Contágio - CRÍTICA
Contágio é um filme que se leva a sério, mas que não
se permite ser encarado da mesma maneira, pois jamais se aprofunda em suas
diversas tramas e personagens, conduzindo o espectador a um passeio
relativamente tenso, porém superficial. Soderbergh é um diretor de
talento, sem sombra de dúvidas, mas aqui fraquejou ao investir em um enredo
indeciso.
NOTA: 60
Contágio - TRAILER
Se há um mérito que seja por parte
de Scott Z. Burns e seus escritos é a grande metáfora de cunho
jornalístico que configura toda a fita, já que essa consegue transitar bem entre
os mais variados momentos de um caso que vira manchete nos jornais, indo desde o
desconhecimento, passando pela euforia e culminando na morte do assunto, tão
logo novos e mais "apropriados" casos surjam. Por outro lado, todo o impacto que
uma epidemia é capaz de causar, já que dizima grande parte da população mundial,
não salta da tela, instalando no espectador, no máximo, uma pequena
inquietude.
Contando a história do surgimento
de um novo vírus, que logo se torna uma epidemia de proporções tão avassaladoras
como a Gripe Espanhola, acompanhamos o desenrolar de suas conseqüências nas mais
distintas camadas sociais, seja o receio de um pai sem recursos (John
Hawkes) para com seu filho, a visão de um repórter aproveitador (Jude
Law), o temor de um pai (Matt Damon) que vê sua família ser destruída
pela doença, ou os esforços de altos membros da sociedade científica em conter a
ameaça, aqui apontados na pele dos doutores Ellis Cheever (Laurence
Fishburne), Emin Mears (Kate Winslet) e Leonora Orantes (Marion
Cotillard).
Nem mesmo esse elenco fantástico é
capaz de direcionar a película para uma linha mais concisa, já que os
personagens não têm tempo para se desenvolverem, restando aos atores repetirem
velhas fórmulas. Prova disso é a dificuldade em resgatar da memória o nome de
qualquer uma daquelas figuras apresentadas na trama de Contágio. E se
Damon, Hawkes e Fishburne rendem interpretações firmes, o
mesmo não pode ser dito de Gwyneth Paltrow e Kate Winslet, meros
instrumentos do diretor para chocar o público através de rostos conhecidos e
mortes rápidas. Já a presença de Marion Cotillard é atirada na lata do
lixo através de uma trama fraca e completamente despropositada, tanto que é
esquecida pelo roteiro durante boa parte da projeção. E Jude Law, mesmo
compondo o personagem mais interessante da trama graças a sua ambiguidade, é
sabotado por um recurso físico - uma prótese dentária - que tira a atenção das
suas maquinações e leva-a para um defeito físico que em nada acrescenta ao seu
papel ou personalidade.
Por outro lado, a direção de arte e
a fotografia conseguem representar bem as mais diferenciadas localidades
mostradas no filme, indo desde Hong Kong e suas aglomerações populares, até os
subúrbios tranqüilos de cidades norte-americanas, bem como o caos que se instala
nos mais diversos locais quando a doença atinge números alarmantes, seja no lixo
que se acumula nas ruas ou nas prateleiras vazias de um supermercado. E em
vários instantes de reflexão ou pesar, é interessante notar como as cenas
mergulham em sombras, como quando a Dra. Emin Mears encontra-se sozinha e
trancada em um quarto de hotel ou quando Cheever percebe que é impossível tratar
com indiferença um simples faxineiro do Centro de Controle de
Doenças.
A trilha sonora de Cliff
Martinez, sempre nervosa, retrata bem os momentos de tensão e euforia pelos
quais passa a população, e mesmo quando a incerteza do amanhã é apenas
particular, centrada em um personagem, os acordes sabem como acompanhá-lo.

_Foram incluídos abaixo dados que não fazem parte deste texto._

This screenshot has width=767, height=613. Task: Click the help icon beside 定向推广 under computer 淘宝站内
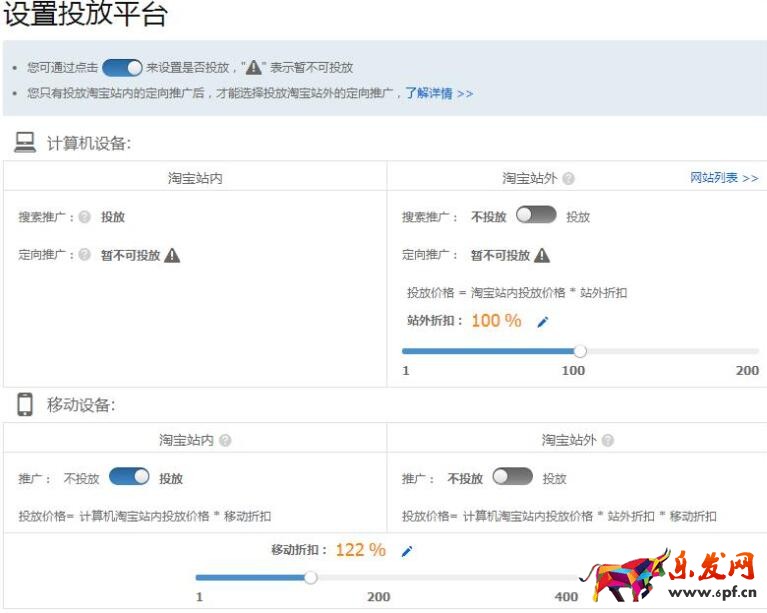[85, 255]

Investindo em batidas e sons eletrônicos, as composições de Martinez podem
causar estranheza em um primeiro momento, mas logo se tornam peças fundamentais
do filme.
Apesar dessas pequenas passagens de
brilhantismo, Contágio não mostra a que veio, já que resolve investir no
recurso de contar o início da história ao final da projeção, não causando
qualquer impacto no espectador. Antes mesmo de ser uma surpresa, o começo da
trama decepciona não só por já ter sido expresso pelos personagens durante o
filme como também por indicar a falta de uma grande quantidade de massa
encefálica por parte deles que, imbuídos de tantos recursos, foram capazes de
saber até mesmo o que uma personagem tomou no dia em que a epidemia foi
propagada, mas não puderam localizar o supra-citado Índice 0.